Better ways to test OSB services
This week I have been trying to find out more about how to unit test Oracle Service Bus services in a way that lends itself to automation and continuous integration.
Currently the best way to achieve this is to run long integration tests in this way using SOAPUI as a test driver and stub. Whilst this is the accepted solution for testing OSB services it does mean that some of the subtly of unit testing is lost. Your system becomes a black box and is tested as such. For some that is OK. But it always unsettled me.
The tooling for Oracle Service (workshop for Weblogic) does indeed provide a way to unit test your services whilst you are debugging and building them. But you can’t automate this. I see this as a serious shortfall in building robust services. You have to put faith in the fact that you can’t ‘see’ what a single service is doing when you chain three or four together and run an integration tests through them.
They could be doing all sorts of logic that you don’t have access to as long as it comes out with the correct value at the end. That is no way to test.
Having said all that what can we do now whilst Oracle get their ass in gear? I have already stated that we can run integration tests using SOAPUI in an automatic fashion. We can also run manual unit test through the Oracle tooling. Can we combine the two?
What if there was a way to directly invoke a proxy service and not have it output to its business service or another proxy service? Could you then automate that test with SOAPUI? Granted you aren’t testing the transportation layer or the security, but these can form part of your integration tests at a later stage. This way you are white box testing your services independent of anything else so when you chain them together you have confidence that they are functioning as you intended before creating dependencies on other services. Just as you would with a JUnit test.
So far I have not been able to make this a reality. My two options are limited by my knowledge of Java and access to the underlying source of the OSB. So now I turn to you.

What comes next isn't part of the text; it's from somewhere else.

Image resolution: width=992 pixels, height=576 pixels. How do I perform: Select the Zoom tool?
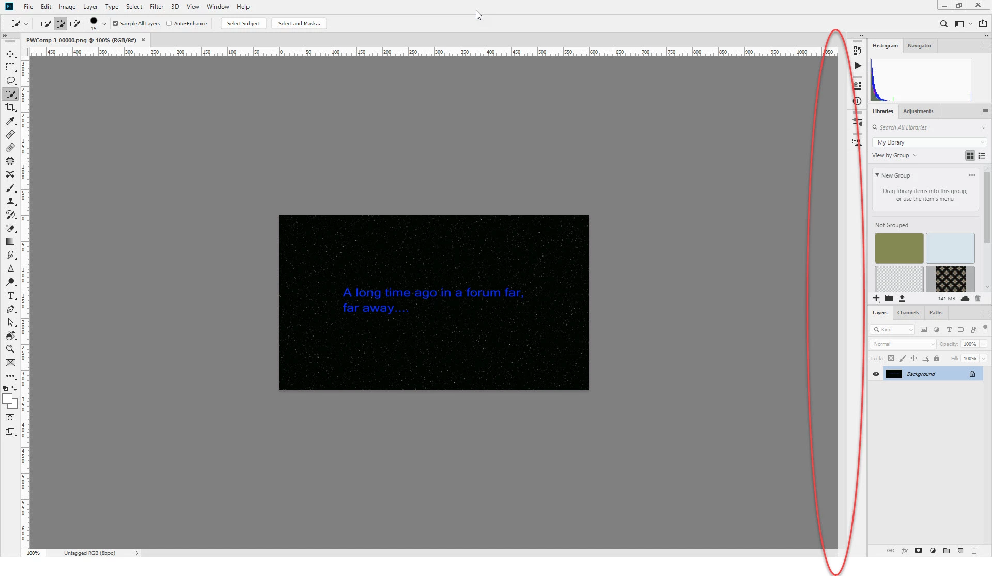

Is there a way of either directly invoking the debug window for a service without using the GUI? Some scripting using ANT would then possibly allow automation using SOAPUI. Alternatively is there a way to dynamically change the transport type and output for a proxy service. That way, again, SOAPUI could invoke the service and assert results from the output. The first is ideal since you don’t need to modify the way you code your service. You can also have different transport mechanisms since these are bypassed by the direct invocation of the service. The hunt for proper unit testing in the OSB continues.